What Makes a Summer Wine?

By June 2, 2015November 23rd, 2015No Comments

Summer is here, which means it’s time for picnics, terraces, whatever; we all know that the best thing about this time of year is that you get to drink during the day, out in the sun. It’s the perfect time to brush up a little bit on how to pick the right wine for the occasion. If you’re going to be tipsy outside by 16:00 in the afternoon, you might as well do it right.

Most of the rules of picking up a good summer wine are sort of commonsense. They just might not jump at you if you’re not used to (over)thinking long and hard about your wine choices.

A good starting point is to think about what kind of wine you feel like drinking on a hot, sunny day. We’re willing to bet that the first thing popping in to your head isn’t a deep, full-bodied Cabernet Savignon.

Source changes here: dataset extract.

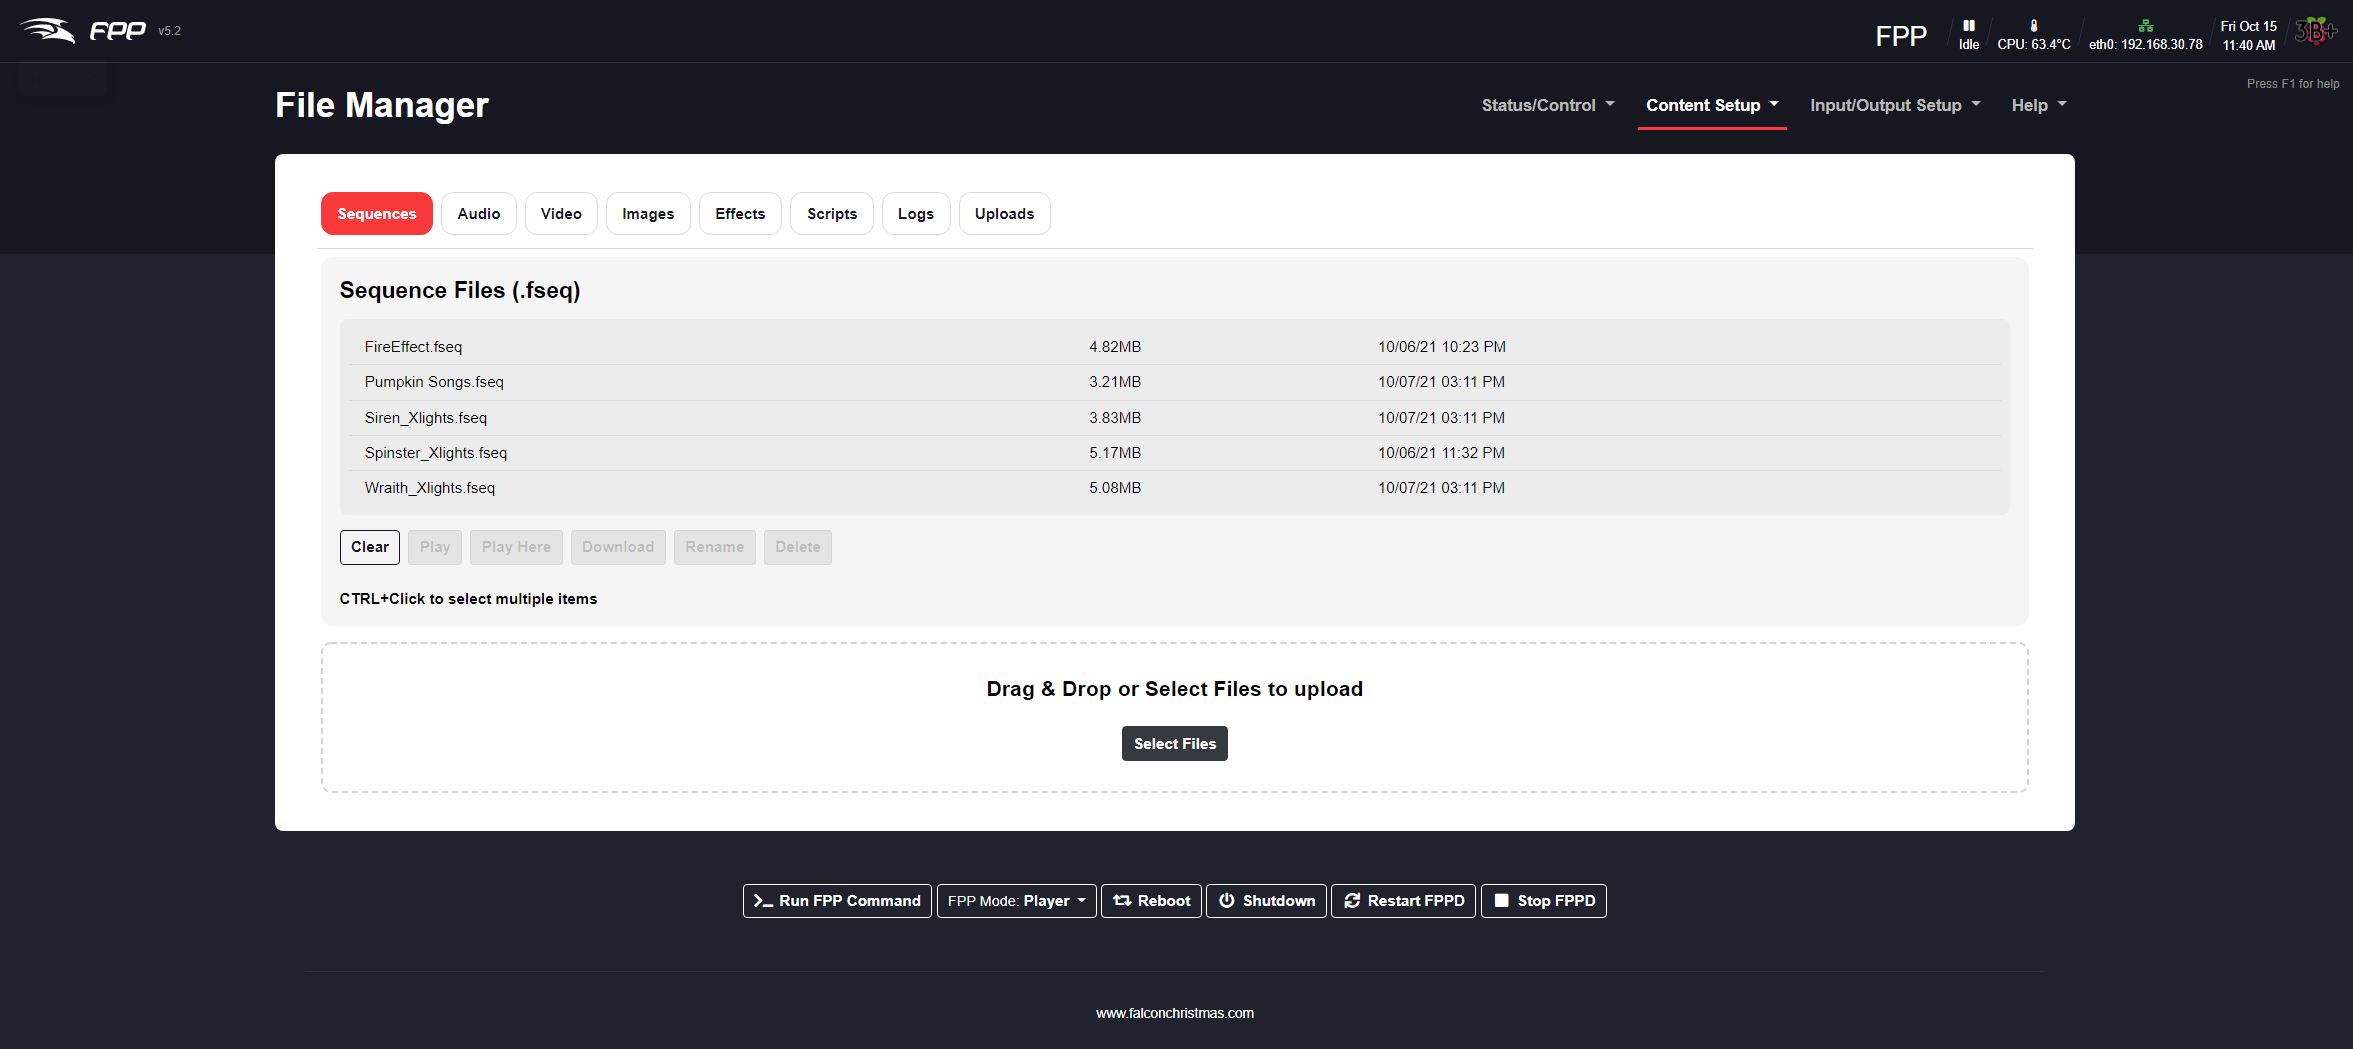
Task: Select the Spinster_Xlights.fseq file row
Action: (x=436, y=453)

Instead, you’re better off plumping for something more refreshing and thirst quenching; even better, something that can maybe be served chilled. That’s a big reason why when thinking of wine in the sunshine, it’s probably crisp, zippy whites and rosés that come to mind first.

These are wines that are sweet, usually with lower alcohol contents that manage to be something to drink to refresh yourself as well as to appreciate. Another important factor is that they happen to pair well with the light foods that you’d associate with summer as well. You aren’t going to be craving red meats or hearty stews that pair best with a heady, robust red on a sweaty summer day.

You’re much likelier to fancy a salad, a sandwich, fish or white meat. This is something to think about when you’re picking just which wine you want, as not all are going to be quite as well suited. As a rule of thumb, it’s the fruitier the better, and if you’re going with white something acidic will generally be a good look.

This isn’t to say that red is a no-go zone as soon as the sun comes out though. If you really are a red person, just try to go for something on the lighter end of the spectrum, low on tannins that can overpower the palate in heat, low in alcohol content and with a light body. Basically, if it seems like the kind of red that could reasonably be served chilled, (sacrilege as it might be to some), it could be a keeper for the summer.

In the end, just think a little about the wine you’re buying, and the circumstances you’ll be drinking in; figure out what you want from it and you’ll be picking up the right wine in no time.